Independent candidate, Dr Josephine Deehan, said it was all very well to say that gold was a mineral resource to be used to create employment, but the community of Greencastle must be put first.

“We need to strengthen the need for environmental protection in relation to mineral extraction. It is important that we want to enjoy the beauty of the Sperrins in this generation and for many generations to come.”

Independent candidate, Sorcha McAnespy, said the land around Greencastle was not industrial and should not be developed in this way. She added that the time was right for a proper tourism strategy rather than the arrival of multi-national mining companies.

Conservative candidate, Roger Lomas, said he could see both the economic benefits of 400 jobs in goldmining, but also the concerns of people worried about their future health.

Stephen Donnelly of Alliance said that, while people were in favour of economic development, it was also important that this would be ‘responsible and ethical.’

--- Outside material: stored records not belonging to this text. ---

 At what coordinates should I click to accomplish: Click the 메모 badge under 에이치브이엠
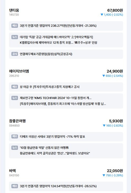click(x=15, y=87)
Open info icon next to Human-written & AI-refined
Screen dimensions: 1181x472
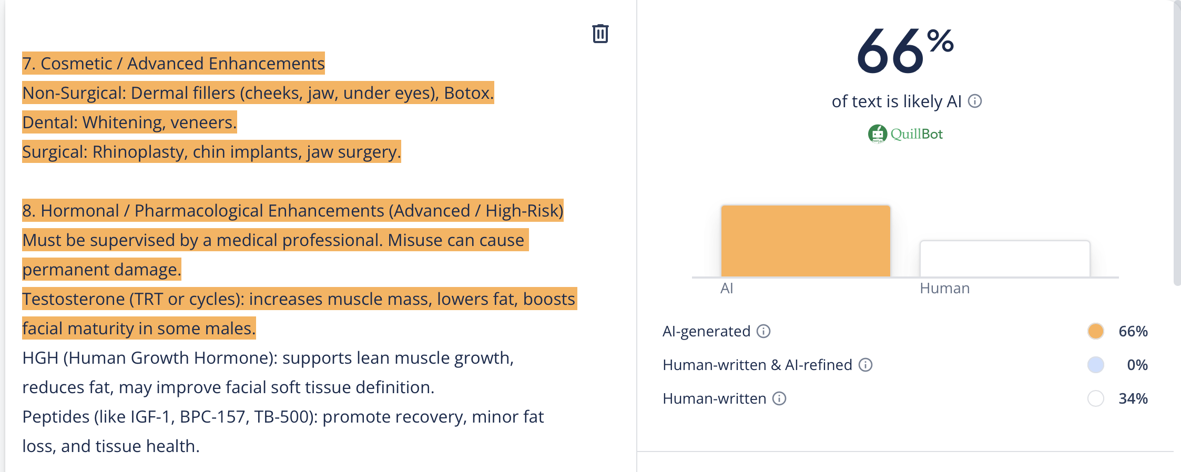coord(866,365)
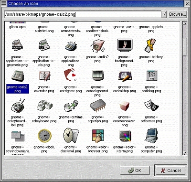This screenshot has height=182, width=191.
Task: Click the Browse... button
Action: pos(177,14)
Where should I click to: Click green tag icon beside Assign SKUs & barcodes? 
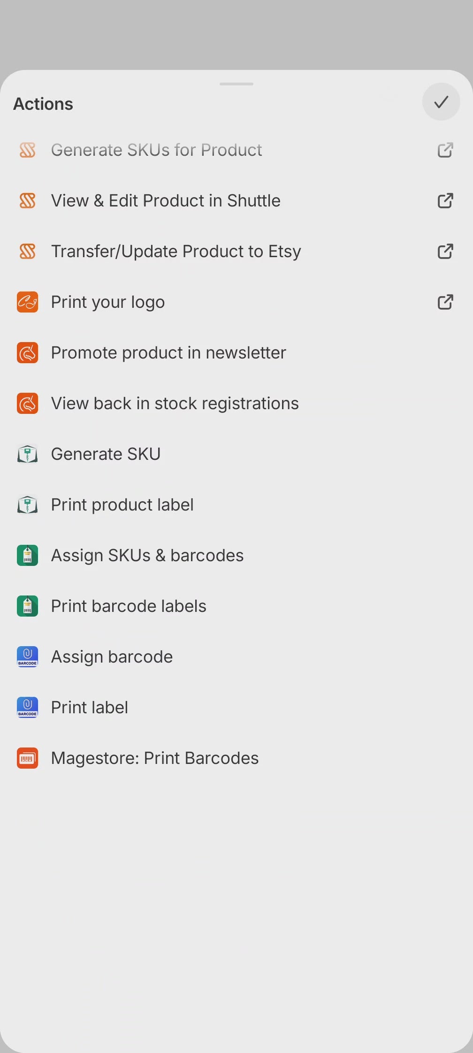pyautogui.click(x=28, y=556)
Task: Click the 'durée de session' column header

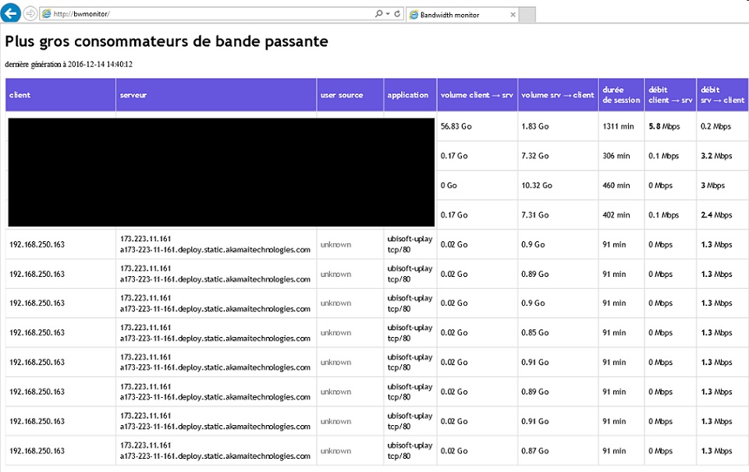Action: [x=621, y=95]
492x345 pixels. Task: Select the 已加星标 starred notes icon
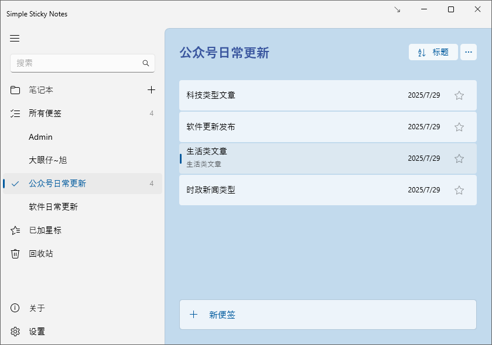pos(15,230)
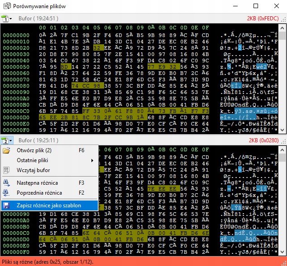Screen dimensions: 287x266
Task: Expand the Ostatnie pliki submenu arrow
Action: tap(92, 160)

He said the problem with the Dalradian proposal was that it was taking place to the backdrop of a lack of public trust and that people did not have faith in planning regulations.

CISTA’S Barry Brown questioned how the planning application was able to proceed when there was such widespread opposition from so many of the main political parties.

Ciaran McClean of the Green party said he had been campaigning against the proposed goldmine for over two years and put forward a total of 45 questions to the Environment Minister.